Mrs Bell had left school at 11, around the turn of the last century, and joined a juvenile theatre troupe. She turned professional and remained on the stage until her forties, at which time she started helping her parents run their pub, the Royal Oak in Skipton. Meanwhile she and her family had settled in Bradford's Bolton Road.

"I remember there was a big fair in Manningham Park every May," says Michael. "In 1939, my mother was responsible for choreographing the presentation of the crown to the May Queen, and I was going to carry it. I'd be dressed in a satin suit and surrounded by all these beautiful girls. I was very excited.

"But the war was looming and either they cancelled it or I was evacuated. Can't quite remember. Either way, it was the end of my stardom."

Half a lifetime was to pass before he had another crack.

"I made my career in education, but I always thought that when I retired I'd like to go into the theatre."

His daughter was already tasting fame. She had changed her name to Rachel Fielding and would go on to play Francesca in the cult TV show, This Life. "She'd been to Bristol Old Vic, and I followed her there," says Michael. "I told them I was 47 and they accepted me.

"It meant halving my income and having my wife and daughter support me, but it was something I felt I had to do. I wanted to be an actor.

"I did a deal with my employers, left my job and that was that."

Ten years on, with roles in EastEnders and Dalziel and Pascoe under his belt, as well as a long string of theatre credits, he is on the verge of returning home to Bradford, albeit temporarily.

Michael has joined the touring company of Fame 2000, an updated version of the musical about the kids at the New York School for the Performing Arts. He plays one of the teachers, which is, he admits, casting to type.

In a few weeks time, the show will dock at the Alhambra.

"One of the reasons I took the job was the prospect of coming back there," he says.

"I haven't been inside the place since I was taken to see Norman Evans and Nat Jackley in pantomime as a kid. All I remember is being frightened by the beanstalk and being too shy to go on stage for a bag of sweets."

Michael's dad was his chaperone then, but in truth, the old man had weightier matters on his mind.

His mother may have been a showgirl, but Michael's father had his roots in the altogether less glamorous world of West Yorkshire's dying mills.

He'd been steered through early life by a stepfather - but it was his dearest wish to trace his natural dad.

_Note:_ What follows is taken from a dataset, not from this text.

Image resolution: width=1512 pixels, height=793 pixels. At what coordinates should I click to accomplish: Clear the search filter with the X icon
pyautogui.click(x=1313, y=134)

Says Michael: "My grandfather had buzzed off to America, and when my dad reached 16 his stepfather gave him money to go and find him."

It was a futile search, and one that goes on to this day.

"I've been trying to track down my grandfather's descendants ever since," says Michael, who plans to spend any spare time during his Alhambra run combing through the local public records offices.

So far he has traced his family's local connections back to the mid-19th century, when his step-grandfather managed a mill in Keighley. Later, his dad played professional rugby here.

His links with Bradford's present, however, have long been cut.

"I have no relatives left in the north," he says. "The last one died about a year ago. My dad's sister died quite young, and her daughter's now died as well."

Michaels' success in the West End run of Fame last year brought him a crumb of comfort in a period that saw the death of his wife.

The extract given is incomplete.